In many applications, the cleaning of manufactured parts is a process that has multiple steps. For instance, the parts to be cleaned may be presoaked in a degreasing bath, washed, rinsed and then dried. In immersion cleaning, it is impractical to empty and refill a single immersion cleaning machine with the different solutions needed for the various steps in the cleaning procedure. As such, parts are usually transferred from one machine to another, wherein each machine is dedicated to perform a separate cleaning procedure. Since the parts to be cleaned are held within wire mesh containers, it is typically these containers that are moved between the separate machines. In conventional immersion cleaning machines that use purely a vertical reciprocal movement, the transfer of part containers between machines is relatively simple. Roller conveyors can be placed between adjacent machines. The containers of parts can then be pushed along the roller conveyors from one machine to another.
Such simplistic transfer systems do not work on immersion cleaning machines that utilize a purely rotational agitating movement. In some prior art immersion cleaners, the part containers must be manually removed from the rotating frame, transferred to the second machine and reloaded into the rotating frame of the second machine. In other systems, such as that found in U.S. Pat. No. 3,022,881 to Harper et al., the rotating frame travels above separate immersion baths, selectively submersing the parts container into each bath.
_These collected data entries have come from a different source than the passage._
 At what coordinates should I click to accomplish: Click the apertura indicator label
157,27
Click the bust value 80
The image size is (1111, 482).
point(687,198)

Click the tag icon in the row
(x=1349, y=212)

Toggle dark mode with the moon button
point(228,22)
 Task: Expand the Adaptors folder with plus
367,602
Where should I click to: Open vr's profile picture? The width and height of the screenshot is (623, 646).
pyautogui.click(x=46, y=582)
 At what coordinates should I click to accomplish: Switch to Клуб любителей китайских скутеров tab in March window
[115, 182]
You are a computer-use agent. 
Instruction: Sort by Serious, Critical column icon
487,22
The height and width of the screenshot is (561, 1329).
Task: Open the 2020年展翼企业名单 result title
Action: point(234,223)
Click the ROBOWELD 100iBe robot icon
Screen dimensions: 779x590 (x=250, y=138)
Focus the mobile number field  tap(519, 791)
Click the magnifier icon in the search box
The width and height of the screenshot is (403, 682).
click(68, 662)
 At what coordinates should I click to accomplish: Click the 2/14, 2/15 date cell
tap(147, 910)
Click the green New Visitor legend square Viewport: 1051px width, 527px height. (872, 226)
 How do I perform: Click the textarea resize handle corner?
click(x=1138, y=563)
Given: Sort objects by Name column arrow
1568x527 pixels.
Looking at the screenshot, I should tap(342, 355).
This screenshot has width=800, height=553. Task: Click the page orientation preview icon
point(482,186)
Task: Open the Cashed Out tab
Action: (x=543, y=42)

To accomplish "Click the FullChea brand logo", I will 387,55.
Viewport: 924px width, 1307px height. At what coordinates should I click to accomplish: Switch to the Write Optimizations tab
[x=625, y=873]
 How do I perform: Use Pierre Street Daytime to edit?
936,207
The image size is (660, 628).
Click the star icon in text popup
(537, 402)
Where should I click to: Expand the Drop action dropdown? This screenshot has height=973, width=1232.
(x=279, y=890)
In either application, the mechanisms used to rotate the parts container within the cleaning solution are located above the parts container, and move in conjunction with the rotating parts container.
It is therefore a primary objective of the present invention to provide an immersion cleaning apparatus that cleans parts utilizing both a reciprocating and a rotational agitating movement and further provides a transfer system wherein the parts being cleaned can be efficiently transferred between separate machines.
It is further objective of the present invention to provide an immersion cleaning apparatus which operates to isolate the cleaning solution before, during and after the cleaning procedure, thereby reducing the loss of solution and the loss of heat from the solution by convection.